Programmed controls include assignments of passwords and employee identification codes with various data processing capabilities. For example, personnel of the receiving department could be assigned passwords that enable them to access the purchase order file and the vendors' delivery notice files. They would be able to issue receiving reports internally, as well. However, the system would not allow them to issue purchase orders to vendors. The individual member firm's password to enter the EDI network should be kept secret, and employee passwords should be changed often. Only a limited number of employees should have the authorization to know the member firm's secret codes.
Returning the Received Messages to Sender for Confirmation. When a member firm receives electronic documents from another firm, it is important that the validity of the documents be confirmed and illegitimate documents be rejected through regular procedures. One way to achieve this objective is to send the same documents back to the sender for confirmation. In this situation, the management of the originating firm has the opportunity to stop unauthorized transactions before any damage is done.

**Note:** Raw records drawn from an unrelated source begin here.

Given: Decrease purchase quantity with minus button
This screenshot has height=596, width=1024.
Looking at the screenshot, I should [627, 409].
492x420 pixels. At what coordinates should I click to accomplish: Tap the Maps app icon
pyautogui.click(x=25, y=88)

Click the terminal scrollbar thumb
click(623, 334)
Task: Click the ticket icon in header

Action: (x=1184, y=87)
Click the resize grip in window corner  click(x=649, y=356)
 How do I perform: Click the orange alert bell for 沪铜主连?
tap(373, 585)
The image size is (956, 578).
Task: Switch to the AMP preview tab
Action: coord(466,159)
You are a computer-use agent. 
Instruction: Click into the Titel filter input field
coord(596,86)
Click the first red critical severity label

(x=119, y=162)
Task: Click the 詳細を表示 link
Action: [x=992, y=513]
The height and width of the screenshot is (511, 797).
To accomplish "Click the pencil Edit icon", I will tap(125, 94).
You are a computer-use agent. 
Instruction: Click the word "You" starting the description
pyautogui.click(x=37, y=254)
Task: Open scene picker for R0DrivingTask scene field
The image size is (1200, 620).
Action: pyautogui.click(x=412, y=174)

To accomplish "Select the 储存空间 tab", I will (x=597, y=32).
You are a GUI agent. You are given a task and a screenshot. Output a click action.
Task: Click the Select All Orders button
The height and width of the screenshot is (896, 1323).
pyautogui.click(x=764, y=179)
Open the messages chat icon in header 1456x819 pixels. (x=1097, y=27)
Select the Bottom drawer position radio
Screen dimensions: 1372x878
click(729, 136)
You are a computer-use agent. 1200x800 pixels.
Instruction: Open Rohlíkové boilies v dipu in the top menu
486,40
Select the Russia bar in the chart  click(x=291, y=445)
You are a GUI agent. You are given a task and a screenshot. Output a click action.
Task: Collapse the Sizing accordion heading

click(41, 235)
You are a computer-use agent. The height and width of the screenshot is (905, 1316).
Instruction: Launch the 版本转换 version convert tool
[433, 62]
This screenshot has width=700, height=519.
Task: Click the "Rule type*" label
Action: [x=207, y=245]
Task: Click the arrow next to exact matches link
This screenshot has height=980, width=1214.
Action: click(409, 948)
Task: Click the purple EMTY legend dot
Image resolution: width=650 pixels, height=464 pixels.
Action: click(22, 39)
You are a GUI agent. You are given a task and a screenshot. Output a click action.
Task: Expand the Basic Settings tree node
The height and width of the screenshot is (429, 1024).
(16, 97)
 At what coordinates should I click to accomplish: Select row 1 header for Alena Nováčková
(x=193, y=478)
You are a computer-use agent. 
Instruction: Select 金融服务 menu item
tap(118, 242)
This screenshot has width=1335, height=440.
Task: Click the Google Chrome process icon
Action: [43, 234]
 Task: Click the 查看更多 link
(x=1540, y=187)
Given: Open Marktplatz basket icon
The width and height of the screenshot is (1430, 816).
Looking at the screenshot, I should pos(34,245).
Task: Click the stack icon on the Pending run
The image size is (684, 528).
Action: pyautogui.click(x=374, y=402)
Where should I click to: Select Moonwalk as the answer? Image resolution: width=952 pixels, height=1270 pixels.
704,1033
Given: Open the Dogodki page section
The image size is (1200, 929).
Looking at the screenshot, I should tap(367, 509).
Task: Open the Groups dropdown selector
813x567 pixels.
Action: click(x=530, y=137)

Maintenance of Audit Trails. To ensure that every confirmed document received through the EDI network will be duly processed, electronic file logs for incoming documents should be kept. Historical activity logs that record time, content, and operator of actions taken through the computer system should be maintained. Periodically, summarized reports of document processing should be generated to provide management with a basis for evaluation of the operating procedures. Sufficient audit trails, thus enable management to identify sources of errors and irregularities.
Internal Audit. To ensure that internal control procedures are properly followed and that the controls have effectively achieved their objectives, internal audits are necessary. The audits should be performed periodically and sometimes by surprise. Sufficient audit trails coupled with successful internal audits can provide management with information about strengths and weaknesses of the current system. Successful audits also deter attempts at fraudulent actions.
Implications for Management
Stiff competition in the global market has forced U.S. firms to find new ways to face the challenge. The JIT management concept has been imported from Japan to improve the operating efficiency of a number of U.S. firms, requiring that attention be given to the development of techniques to provide management with sufficient information to properly schedule operations just in time. On the other hand, firms that have not adopted the JIT management style must also try to get ahead of their competitors in response to changing market demands. Swift and precise communication between retailers and manufacturers is a key component to meeting this challenge. An EDI network is a functional and efficient system to facilitate the goals of better communications.
While EDI technology makes timely actions possible, it may also bring disaster if proper controls are not in place. Sufficient internal controls are necessary for accounts to ensure the reliability of financial data and reports. When an EDI network is involved, however, internal controls alone are not enough. Certain cooperative controls among the network members must also be developed to achieve the EDI's objectives.